* Start EXCERPT TO READ *
Bleichroeder Acquisition Corp. I Announces the Pricing of $250,000,000 Initial Public Offering
31 Outubro 2024 - 7:52PM
Bleichroeder Acquisition Corp. I (the “Company”) announced today
the pricing of its initial public offering of 25,000,000 units. The
units are expected to be listed on The Nasdaq Stock Market LLC
(“Nasdaq”) and begin trading tomorrow, November 1, 2024, under the
ticker symbol “BACQU.” Each unit consists of one Class A ordinary
share and one right to receive one-tenth (1/10) of one Class A
ordinary share upon the consummation of the Company’s initial
business combination. Once the securities constituting the units
begin separate trading, the Class A ordinary shares and rights are
expected to be listed on Nasdaq under the symbols “BACQ” and
“BACQR,” respectively. The offering is expected to close on
November 4, 2024, subject to customary closing conditions. The
Company has granted the underwriters a 45-day option to purchase up
to an additional 3,750,000 units at the initial public offering
price to cover over-allotments, if any.
The Company is a blank check company formed for
the purpose of effecting a merger, amalgamation, share exchange,
asset acquisition, share purchase, reorganization or similar
business combination with one or more businesses. The Company may
pursue an acquisition opportunity in any business or industry. The
Company’s primary focus, however, will be on businesses in the
technology, media and telecommunications (“TMT”) sector as well as
sectors that are being transformed via technology adoption. The
Company’s management team is led by its Co-Founders, Michel Combes
and Andrew Gundlach, and Robert Folino, its Chief Financial
Officer. The Board also includes Nazim Cetin, Joseph Samuels, Kathy
Savitt, Antoine Theysset, and Pierre Weinstein.
* End EXCERPT TO READ *
* Start AVAILABLE DATA *
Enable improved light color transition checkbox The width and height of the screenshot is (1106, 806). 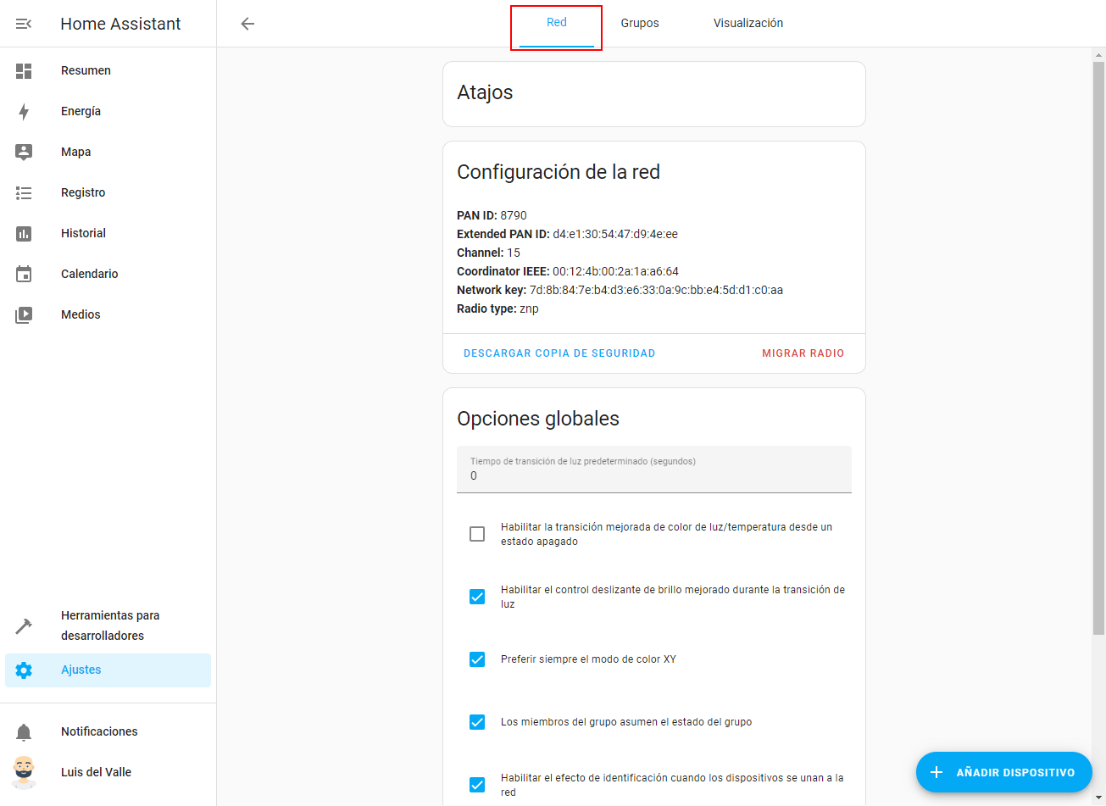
* End AVAILABLE DATA *
Reproduce the IPO pricing announcement word for word, from its headline through the last line. The data above is unrelated to the announcement and stands apart from it.

Bleichroeder Acquisition Corp. I Announces the Pricing of $250,000,000 Initial Public Offering
31 Outubro 2024 - 7:52PM
Bleichroeder Acquisition Corp. I (the “Company”) announced today
the pricing of its initial public offering of 25,000,000 units. The
units are expected to be listed on The Nasdaq Stock Market LLC
(“Nasdaq”) and begin trading tomorrow, November 1, 2024, under the
ticker symbol “BACQU.” Each unit consists of one Class A ordinary
share and one right to receive one-tenth (1/10) of one Class A
ordinary share upon the consummation of the Company’s initial
business combination. Once the securities constituting the units
begin separate trading, the Class A ordinary shares and rights are
expected to be listed on Nasdaq under the symbols “BACQ” and
“BACQR,” respectively. The offering is expected to close on
November 4, 2024, subject to customary closing conditions. The
Company has granted the underwriters a 45-day option to purchase up
to an additional 3,750,000 units at the initial public offering
price to cover over-allotments, if any.
The Company is a blank check company formed for
the purpose of effecting a merger, amalgamation, share exchange,
asset acquisition, share purchase, reorganization or similar
business combination with one or more businesses. The Company may
pursue an acquisition opportunity in any business or industry. The
Company’s primary focus, however, will be on businesses in the
technology, media and telecommunications (“TMT”) sector as well as
sectors that are being transformed via technology adoption. The
Company’s management team is led by its Co-Founders, Michel Combes
and Andrew Gundlach, and Robert Folino, its Chief Financial
Officer. The Board also includes Nazim Cetin, Joseph Samuels, Kathy
Savitt, Antoine Theysset, and Pierre Weinstein.